- 300g (10.5 oz) stir-fry Scotch Beef using rump or minute steaks, cut into strips
- 300g (10.5 oz) new or waxy potatoes, thickly sliced
- 1 tbsp olive oil
- 100g (3.5 oz) button mushrooms, halved
- 2 tsp paprika
- 500g jar tomato based cooking sauce
- 300ml (0.5pt) hot beef stock
- 2 tbsp natural yoghurt
- Freshly chopped parsley or chives (optional)
- Blanch the potatoes in boiling water for 3-4 minutes then drain thoroughly. Meanwhile heat the oil in a wok or large frying pan and stir-fry the beef for 2-3 minutes or until browned.
- Add the mushrooms, paprika and potato slices, cook for a further minute.
- Stir in the tomato sauce and stock, leave to gently simmer for 10 minutes longer to reduce and thicken the sauce if preferred.
Serve in bowls topped with a spoonful of yoghurt and fresh herbs or a dusting of paprika.
- Pork is often used in Goulash; replace the beef with stir-fry pork strips or fillet or loin steaks, cut into thin strips...and why not add a green or red pepper, deseeded and cut into strips for an extra serving of vegetables.

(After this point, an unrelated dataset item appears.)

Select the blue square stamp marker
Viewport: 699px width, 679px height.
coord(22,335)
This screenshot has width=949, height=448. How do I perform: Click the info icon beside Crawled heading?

- If time is of the essence serve this Goulash as a chunky soup - or simmer for longer and accompany with fresh vegetables and crusty bread for mopping...
- Scotch Beef Minute steak or stir-fry beef strips are ideal for quick cooking - lean and low in fat too.
- For a slow cook Goulash, use Scotch beef casserole, shoulder or featherblade, cubed and cooked with the above ingredients in a lidded casserole for 2.5 hours at 140 C / Fan 120 C /Gas Mark 1. Add a little more stock if required halfway through cooking.